What happens when a property that is charged to a bank is transferred to a third party without the bank’s consent? Specifically, what happens to the bank’s ability to exercise its power of sale over that property?
Where a Borrower, the sole registered owner of a property enters into a mortgage with a lending institution, can that Borrower later frustrate the sale of that Property by the Lender, acting as mortgagee, by transferring away from him or herself all or part of their interest in the Property?
Initially, it may be thought of as an effective way of stopping the sale by the Lender or its appointed receiver, the logic being that the mortgage between Borrower and Lender secures the Borrower’s interest in the Property only. Should the Borrower divest himself or herself of this interest, then the Lender would no longer have recourse to the Property.
To give an example; say a borrower, the sole registered owner of a Property over which he has, alone, taken out a mortgage later transfers that Property into the joint names of himself and his wife (who is not a borrower). Would the effect of this transfer mean that the Lender can no longer sell the Property as it would not have recourse to the wife’s acquired interest? After all, to sell the Property would be to sell the non-borrower’s interest, which is not captured in the original Mortgage between the Borrower and the Lender. In these circumstances, does the lender need a court order reversing the transfer?

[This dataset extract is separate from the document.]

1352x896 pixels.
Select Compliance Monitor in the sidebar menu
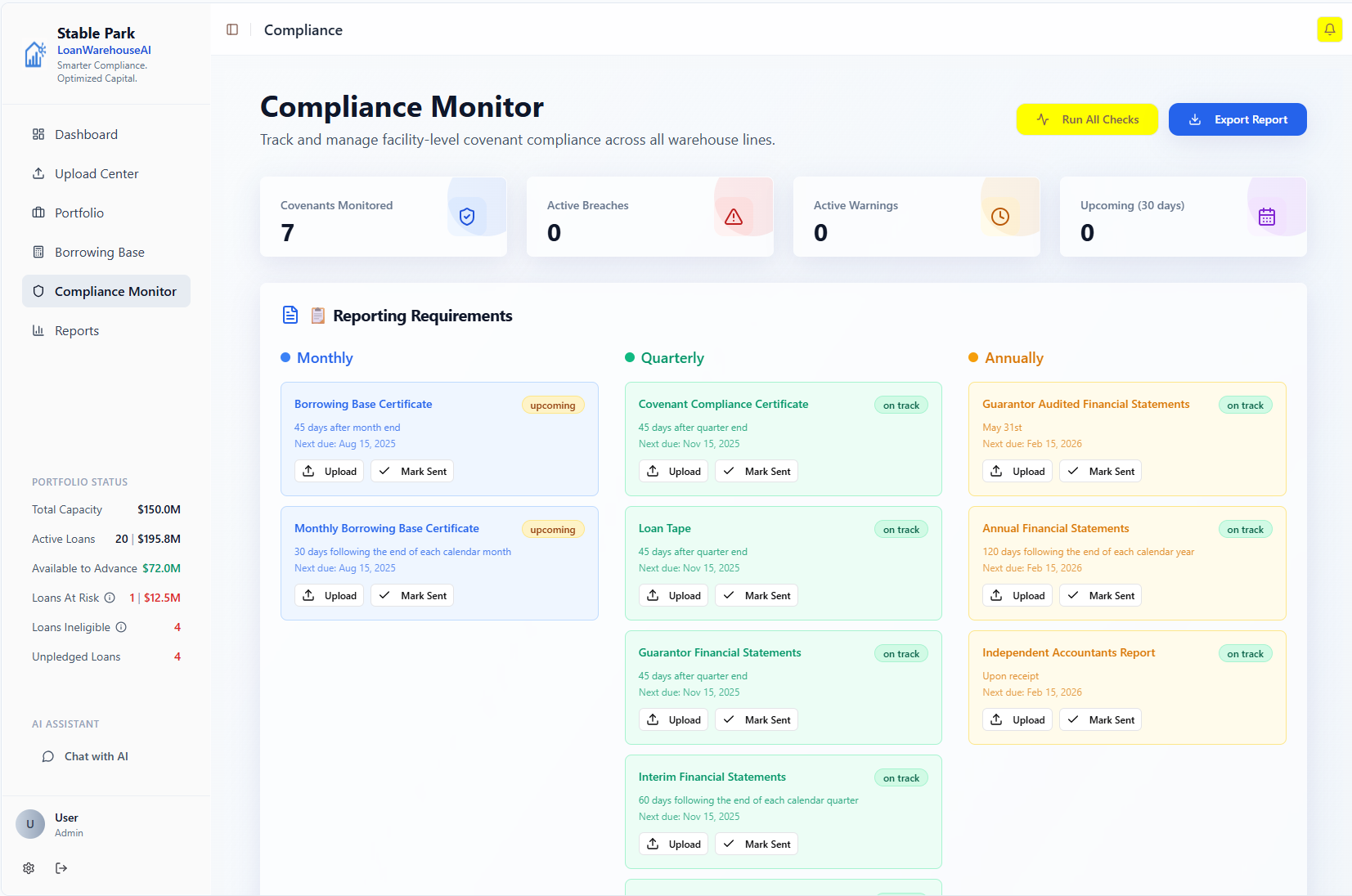coord(115,291)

No. The transfer described above would not adversely impact on the Lender’s ability to realise its security and the basis for this is set out in the Registration of Title Act, 1964, and more specifically by operation of Sections 62 (6), (9) and (10) of this act.
Section 62 (6) of the 1964 Act sets out the Lender’s statutory power of sale as follows:
“…the registered owner of the charge shall, for the purpose of enforcing his charge, have all the rights and powers of a mortgagee under a mortgage by deed, including the power to sell the estate or interest which is subject to the charge”.

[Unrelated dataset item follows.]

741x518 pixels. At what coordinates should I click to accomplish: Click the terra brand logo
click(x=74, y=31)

The mechanics of such a sale are set out in Section 62 (9):
“If the registered owner of a charge on land sells the land in pursuance of the powers referred to in subsection (6), his transferee shall be registered as owner of the land, and thereupon the registration shall have the same effect as registration on a transfer for valuable consideration by a registered owner”.
Note the words “shall be registered” which mandates the Land Registry (on lodgement of the transfer in the strictly prescribed Form 24 of the 2012 Rules) to effect the registration of the transferee as set out therein.
Of most relevance is the operation of Section 62 (10) which sets out:
“When a transferee from the registered owner of the charge is registered, under subsection (9), as owner of the land, the charge and all estates, interests, burdens and entries puisne to the charge shall be discharged”.
To take the above example, as the Borrower’s wife would have obtained an interest “puisne” to the earlier (prior ranking) registered charge in favour of the Lender, the transfer of the Property by that Lender pursuant to the charge would ‘overreach’ the subsequent interest and cancel it on registration of the Form 24 in favour of the transferee.
It is also worth noting that notice of the overreaching of the puisne charge will be served by the Property Registration Authority (“PRA”) on the relevant parties after the registration of the transferee as owner and therefore no issue of objection can arise prior to completion of the registration.